You may or may not have noticed that it’s been some time since I last blogged; the reason being, I have been feeling really unwell. I’ve had a spate of migraines varying from foggy soreness to hold-my-head-howl-at-the-moon-and-spew ones. My head has been feeling like it’s not attached to my body. I’m feeling nauseous. And exhausted. Just bottomed out. But, yes Sherlock, as you’ve probably suspected by this point, I’m pregnant!!
The blog I posted a few months ago (https://adventuresoftheordinaryblog.wordpress.com/2016/05/05/oh-baby/) outlined the unexpected fertility journey we found ourselves on. Shortly after I wrote that blog, we headed away on a trip to California for our fifth wedding anniversary. We had been planning to go somewhere amazing in the Dominican Republic, but then we bought a house, so ended up heading to Bethel Church to spend time with Jesus instead. It turned out to be an excellent choice.

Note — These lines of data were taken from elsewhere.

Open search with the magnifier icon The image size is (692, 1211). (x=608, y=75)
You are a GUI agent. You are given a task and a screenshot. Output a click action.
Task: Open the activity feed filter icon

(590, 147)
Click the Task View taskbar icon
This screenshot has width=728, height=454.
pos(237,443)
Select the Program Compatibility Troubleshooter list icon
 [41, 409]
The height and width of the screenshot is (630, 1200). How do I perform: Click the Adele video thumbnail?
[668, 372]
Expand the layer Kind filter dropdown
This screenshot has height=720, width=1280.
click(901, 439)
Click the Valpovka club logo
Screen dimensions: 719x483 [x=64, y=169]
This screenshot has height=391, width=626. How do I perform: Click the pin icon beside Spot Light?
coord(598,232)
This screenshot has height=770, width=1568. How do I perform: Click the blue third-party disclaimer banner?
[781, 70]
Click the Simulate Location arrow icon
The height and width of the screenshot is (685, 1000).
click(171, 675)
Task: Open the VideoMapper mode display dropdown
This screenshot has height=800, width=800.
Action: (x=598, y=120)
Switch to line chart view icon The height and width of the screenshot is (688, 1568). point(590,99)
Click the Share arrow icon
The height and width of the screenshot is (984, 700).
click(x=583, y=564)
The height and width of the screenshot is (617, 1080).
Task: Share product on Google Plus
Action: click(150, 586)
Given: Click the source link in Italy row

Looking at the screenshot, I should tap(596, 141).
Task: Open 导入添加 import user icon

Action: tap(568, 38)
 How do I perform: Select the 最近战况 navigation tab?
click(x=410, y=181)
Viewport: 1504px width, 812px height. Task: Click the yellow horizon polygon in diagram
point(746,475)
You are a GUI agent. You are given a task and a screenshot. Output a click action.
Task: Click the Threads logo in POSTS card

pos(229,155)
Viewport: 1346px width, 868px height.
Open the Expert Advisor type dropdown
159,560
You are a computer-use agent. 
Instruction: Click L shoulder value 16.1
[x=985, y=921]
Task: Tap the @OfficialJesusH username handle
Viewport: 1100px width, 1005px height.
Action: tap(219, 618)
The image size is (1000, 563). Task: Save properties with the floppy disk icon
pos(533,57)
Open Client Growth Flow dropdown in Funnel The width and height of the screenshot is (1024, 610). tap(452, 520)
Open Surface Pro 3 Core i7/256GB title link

We stayed at a guest house run by a couple that are involved with prayer ministry at Bethel. The moment we arrived, they asked us why we were there, and we briefly told them about the issues my body was facing. We told them that we where heading to the Healing Rooms the next morning to receive prayer. Naturally, they prayed for me then and there. Rick is one of those dudes that seems to have a direct line to God – he just prayed for like two seconds, then his face split into the most infectious grin, and he goes, “It’s time!! Ha ha, it’s time!!”
The next morning we attended the Healing Rooms, where they prayed for me again, then we had the funnest day eating out and napping, going to the movies, drinking coffee and all the fun stuff that’s not relaxing with a toddler. The next morning at church a man next to me interrupted me in the middle of worship, saying, “Excuse me, but are you wanting children?” So he prayed for me. Then we had breakkie with a Kiwi buddy before we left on the long trek home, and I told her about Rick saying, “It’s time.” To that she replied, “That’s exactly what popped into my head the very first moment I saw you.”
I won’t go into gory details, but let’s just say that all the cramping and issues I’d been experiencing stopped from that weekend on, and now I’m almost 11 weeks preggo! I had an early scan at seven weeks and got to see our little sesame seed and hear its wee rapid heartbeat.
I was SO excited to finally have a new little Schnoops onboard! And I am still so grateful, but as I mentioned earlier, it’s been TOUGH!! I really don’t recommend being a sicky preggy with a toddler, if it can at all be avoided. I don’t know who I feel most sorry for; me, Caleb or Judah. It’s been a family affair, this trimester. Grumpy mum has made too many appearances. Judah, sensing the changes afoot has been acting out and pushing my buttons with the skill of a neurosurgeon. Caleb has been picking up the extra slack along with starting a new business. (But since I’m voting for two, my ballot box wins).
One thing I’ve been learning throughout this journey is that God doesn’t do things my way. Or in my time. Or to my specifications. And that there are moments when life seems unbearably hard, and it’s difficult to understand why He doesn’t appear to intervene. However He is always there. The very worst migraine I had was last week. I was wracked with pain, couldn’t stop vomiting, and just so over being sick. And as I sat there in the dark room, there He was. His love was all around me. He just loved me. And it was so sweet.
So! New Hargrove on the scene Feb 2017!! Eeek!! (That was the sound of excitement/nervousness – not, as Caleb would say, the squeak of ‘Preggy Piggy’ approaching a Big Mac. Although, let’s be honest, it’s that too). I’ll blog when I feel up to it, otherwise, love you friends, I hope you are well!!